__REQUIREMENT 1__: Can you print the passage of the Sweet & Sour Tears article that opens with the words containing "Sweet & Sour Tears is" and closes with "album's crying theme.", reproducing it word for word?
[BEGIN PAGE]
Studio album by Ray Charles
- Released: March 1964
- Recorded: 1964
- Genre: R&B, soul, country soul
- Label: ABC 480
- Producer: Ray Charles, Sid Feller

Ray Charles chronology
| Ingredients in a Recipe for Soul (1963) | Sweet & Sour Tears (1964) | Have a Smile with Me (1964) |

= Sweet & Sour Tears =

Sweet & Sour Tears is a 1964 album by Ray Charles. It is a concept album featuring songs with titles or lyrics referring to crying. In 1997, Rhino Records reissued the album on compact disc with seven bonus tracks from his early career (1956–1971) that added to the "crying" theme.
== Chart performance ==

The album debuted on Billboard magazine's Top LP's chart in the issue dated March 21, 1964, peaking at No. 9 during a twenty-three-week run on the chart.

== Critical reception ==

Robert Christgau hailed the Rhino reissue as the best of the label's reissue program for Charles' ABC albums, saying both producer Sid Feller and the bonus tracks were suited for the original album's crying theme.
[END PAGE]
[BEGIN MATERIAL FOR THIS EXERCISE]
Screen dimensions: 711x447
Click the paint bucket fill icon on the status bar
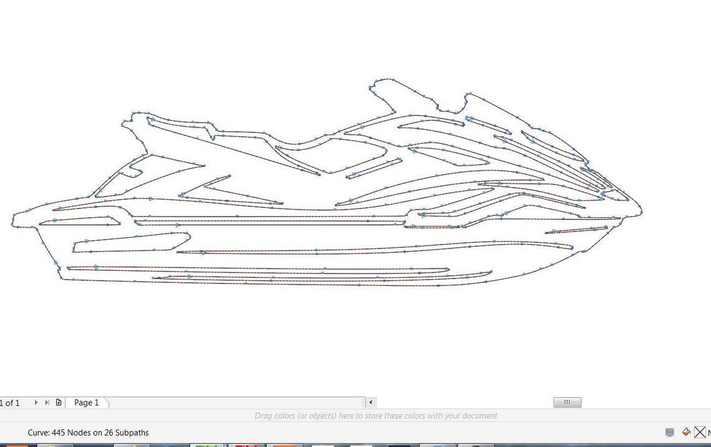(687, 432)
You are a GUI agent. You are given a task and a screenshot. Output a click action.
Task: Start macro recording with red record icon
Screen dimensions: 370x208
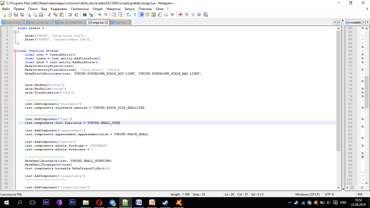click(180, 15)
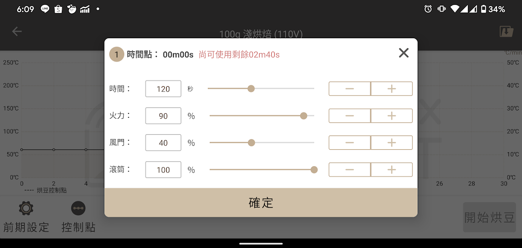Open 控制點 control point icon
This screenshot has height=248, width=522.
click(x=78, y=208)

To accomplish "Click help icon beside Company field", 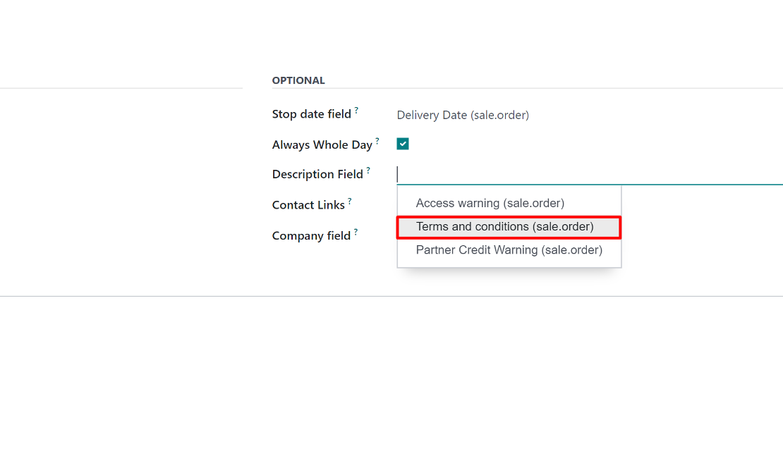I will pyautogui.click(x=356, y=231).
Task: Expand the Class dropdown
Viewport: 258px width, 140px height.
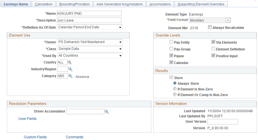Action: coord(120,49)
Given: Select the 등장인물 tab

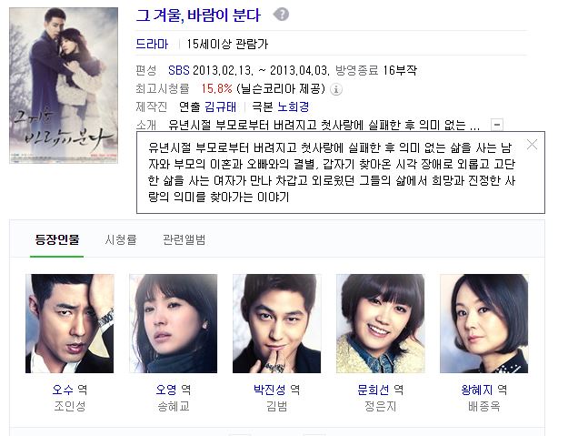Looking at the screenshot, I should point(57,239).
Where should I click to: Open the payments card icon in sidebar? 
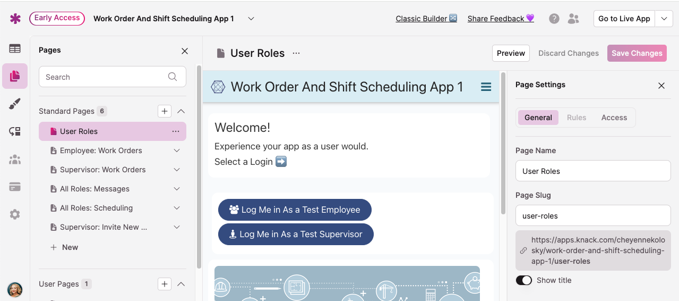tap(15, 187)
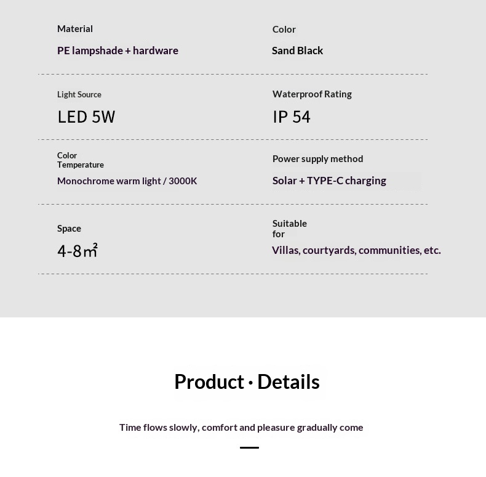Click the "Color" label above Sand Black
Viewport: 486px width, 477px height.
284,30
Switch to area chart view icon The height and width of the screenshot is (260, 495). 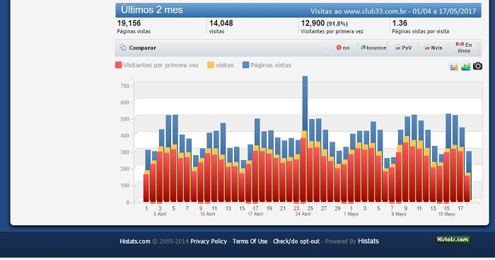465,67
[END MATERIAL FOR THIS EXERCISE]
[BEGIN MATERIAL FOR THIS EXERCISE]
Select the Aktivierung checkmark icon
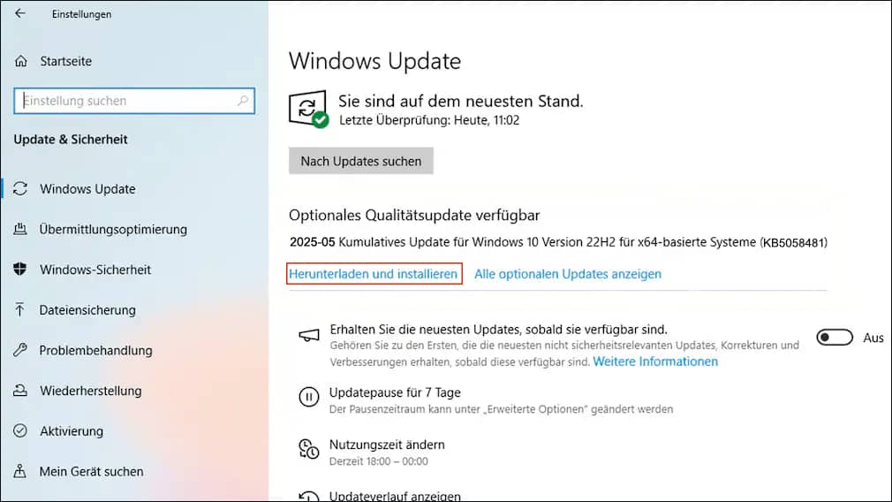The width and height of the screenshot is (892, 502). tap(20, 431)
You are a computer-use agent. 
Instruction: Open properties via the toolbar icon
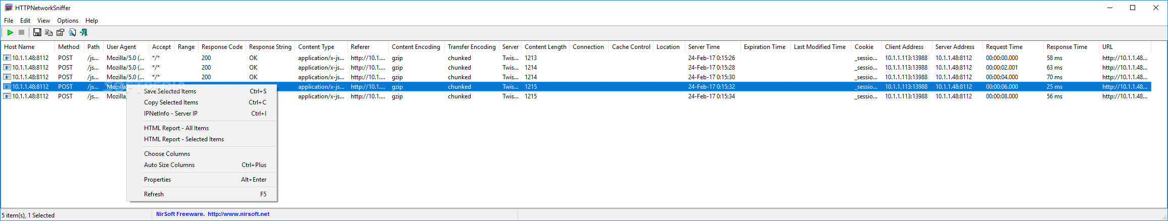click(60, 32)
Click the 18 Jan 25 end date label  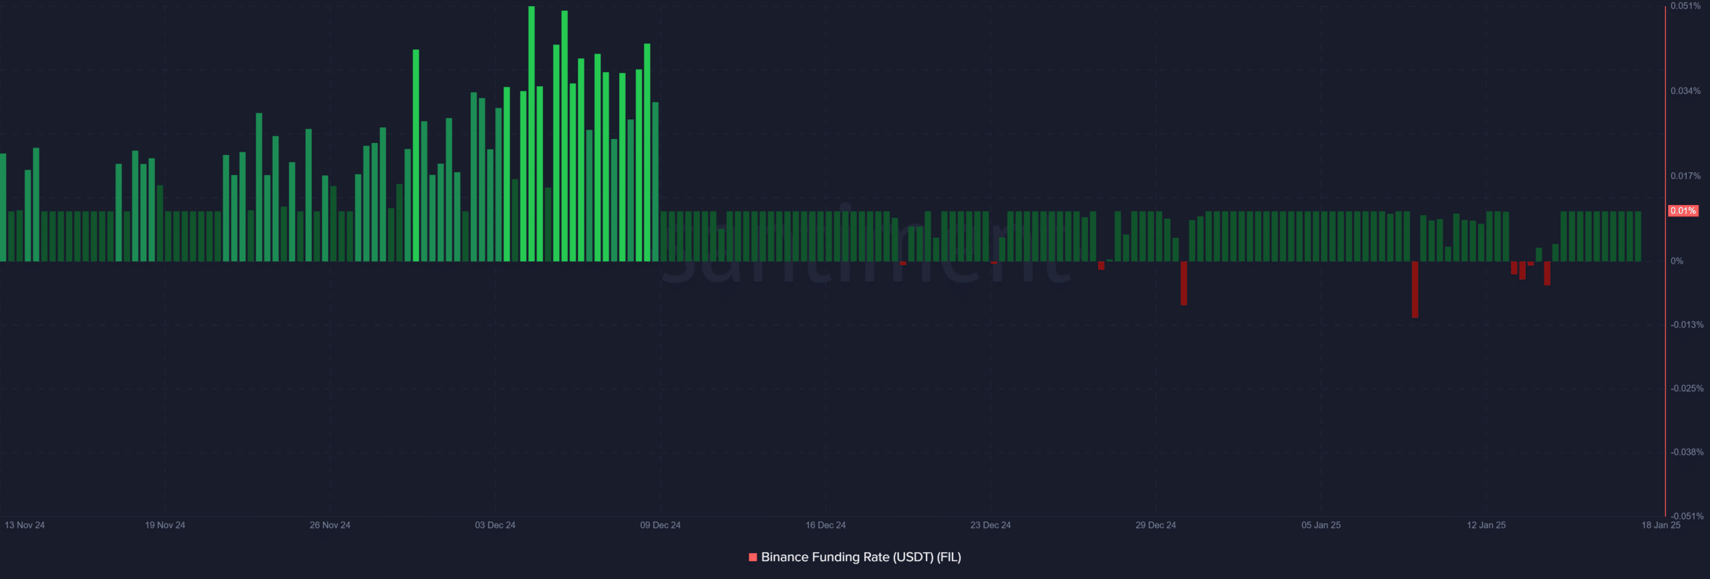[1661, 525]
[END MATERIAL FOR THIS EXERCISE]
[BEGIN MATERIAL FOR THIS EXERCISE]
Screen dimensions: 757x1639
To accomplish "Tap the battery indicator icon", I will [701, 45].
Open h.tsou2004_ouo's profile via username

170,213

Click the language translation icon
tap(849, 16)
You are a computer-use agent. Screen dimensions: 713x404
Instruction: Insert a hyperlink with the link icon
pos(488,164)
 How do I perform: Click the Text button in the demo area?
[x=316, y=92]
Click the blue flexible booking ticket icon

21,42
[END MATERIAL FOR THIS EXERCISE]
__REQUIREMENT 2__: Will you output, unchanged, only the lines of the listing from the one containing "Screen dimensions: 757x1639" through the one containing "pos(488,164)", with both of those lines included?

__EXERCISE OUTPUT 1__:
Sweet & Sour Tears is a 1964 album by Ray Charles. It is a concept album featuring songs with titles or lyrics referring to crying. In 1997, Rhino Records reissued the album on compact disc with seven bonus tracks from his early career (1956–1971) that added to the "crying" theme.
== Chart performance ==

The album debuted on Billboard magazine's Top LP's chart in the issue dated March 21, 1964, peaking at No. 9 during a twenty-three-week run on the chart.

== Critical reception ==

Robert Christgau hailed the Rhino reissue as the best of the label's reissue program for Charles' ABC albums, saying both producer Sid Feller and the bonus tracks were suited for the original album's crying theme.

__EXERCISE OUTPUT 2__:
Screen dimensions: 757x1639
To accomplish "Tap the battery indicator icon", I will [701, 45].
Open h.tsou2004_ouo's profile via username

170,213

Click the language translation icon
tap(849, 16)
You are a computer-use agent. Screen dimensions: 713x404
Instruction: Insert a hyperlink with the link icon
pos(488,164)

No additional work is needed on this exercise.